Under this new edict, “our churches are no longer considered safe places for immigrants,” said the Rev. Kim James of Ogden’s First United Methodist Church. “Our Constitution has a First Amendment protecting Americans’ right to worship how they desire to do. It’s a pretty important aspect of American history, culture and practice.”

For Immigration and Customs Enforcement “to come into a building and scare people,” James said, “is really wrong.”

Plaintiffs in the lawsuit include the Episcopal Church, Presbyterian Church (USA), the African Methodist Episcopal Zion Church, the Union for Reform Judaism, the United Synagogue of Conservative Judaism, Christian Church (Disciples of Christ), the Unitarian Universalist Association, the Latino Christian National Network and Mennonite Church USA.
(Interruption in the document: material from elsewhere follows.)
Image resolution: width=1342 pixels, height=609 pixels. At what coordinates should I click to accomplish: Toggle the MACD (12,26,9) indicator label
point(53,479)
First Unitarian Church of Salt Lake City “is proud to belong to the Unitarian Universalist Association, which is a party to the suit against the Trump administration for its order, which is in violation of our rights under the First Amendment,” the Rev. Monica Dobbins wrote in an email. “For religious freedom to have any meaning in our society, all people must feel safe when they worship, both people who are immigrants and nonimmigrant citizens who are entitled to worship spaces that are not violated by intrusion. It’s during the most difficult times in life when people most need safe places to pray, be among others, and seek pastoral support.”

When law enforcement “targets worshippers, it makes the whole community less safe,” Dobbins added. “Unitarian Universalists are committed to the dignity of all people, and strenuously oppose the racialized targeting of our undocumented neighbors.”
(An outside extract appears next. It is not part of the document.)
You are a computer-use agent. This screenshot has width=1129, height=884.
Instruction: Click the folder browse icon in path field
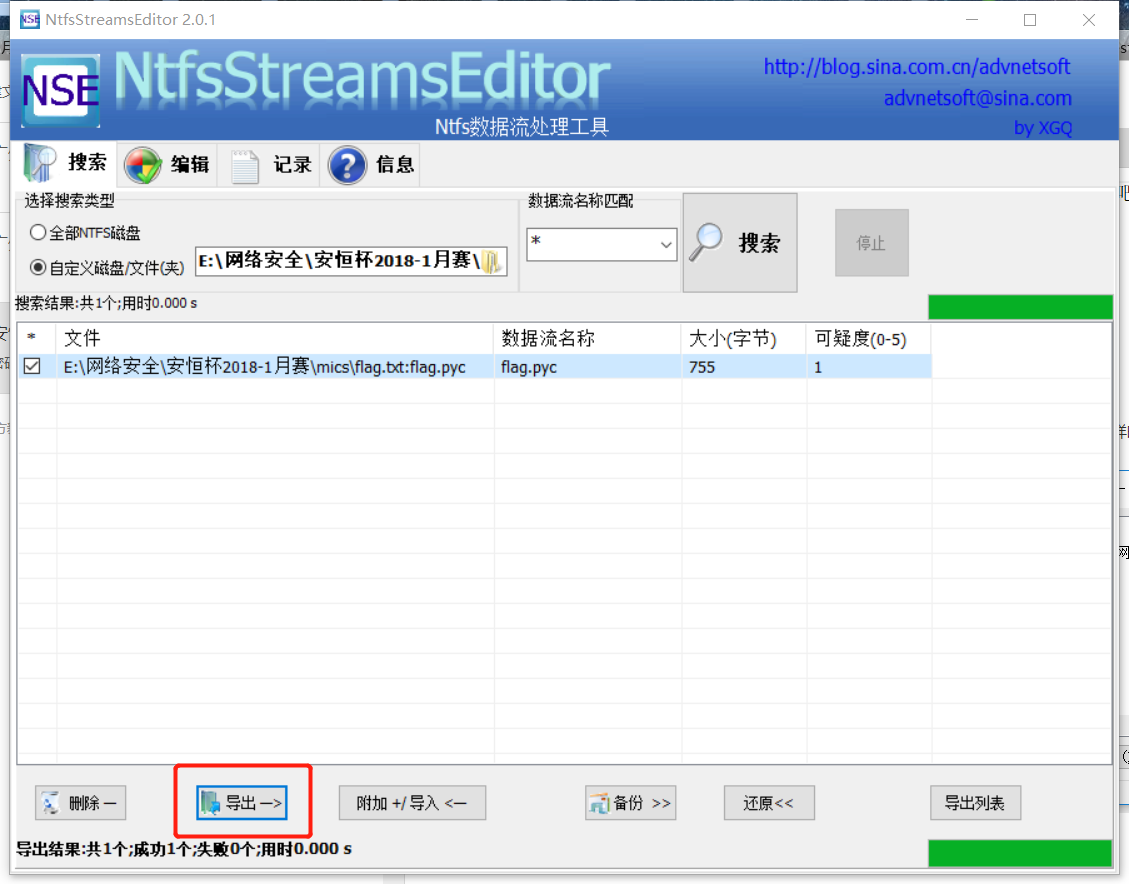point(491,262)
For more than three years, the Salt Lake City Unitarian Church near the University of Utah had provided sanctuary to a Honduran mother of two small children until federal officials offered her a stay in her immigration case in spring 2021.

The Rev. Curtis Price of First Baptist Church of Salt Lake City said his congregants were “shocked” by the administration’s new policy.
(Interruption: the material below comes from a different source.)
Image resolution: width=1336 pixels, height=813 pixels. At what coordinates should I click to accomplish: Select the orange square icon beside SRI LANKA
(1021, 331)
“It has been tradition over millennia that churches and sacred places of worship were safe spaces that were respected by authorities,” Price wrote in an email. “We fully support the lawsuit being brought by several faith communities.”

The Rev. Curtis Price of First Baptist Church of Salt Lake City says he "pray[s] that ICE thinks the better of going into houses of worship."

Christian faith “tells us to welcome the stranger (Leviticus 19:34) and to love our neighbor as ourselves (Luke 10:27),” Price said. “To be told that we may no longer be that safe harbor for anyone seeking to join with us in worship and fellowship is a direct violation of the free practice of our faith. I pray that ICE thinks the better of going into houses of worship because the very notion that armed immigration officers would enter our church would put us in direct confrontation with those officers, escalating the process from one of apprehension of a suspect, to dealing with direct resistance by church members exercising their faith — a freedom afforded to everyone by our Constitution.”

Utah’s predominant religion, The Church of Jesus Christ of Latter-day Saints, known widely for its defense of religious freedom, was among the many faiths that did not join the lawsuit.

When asked why, a church spokesperson declined to comment, pointing instead to a recent reiteration of the faith’s long-standing principles regarding immigration: to obey the law, love all God’s children, provide basic food and clothing, and work to keep families together.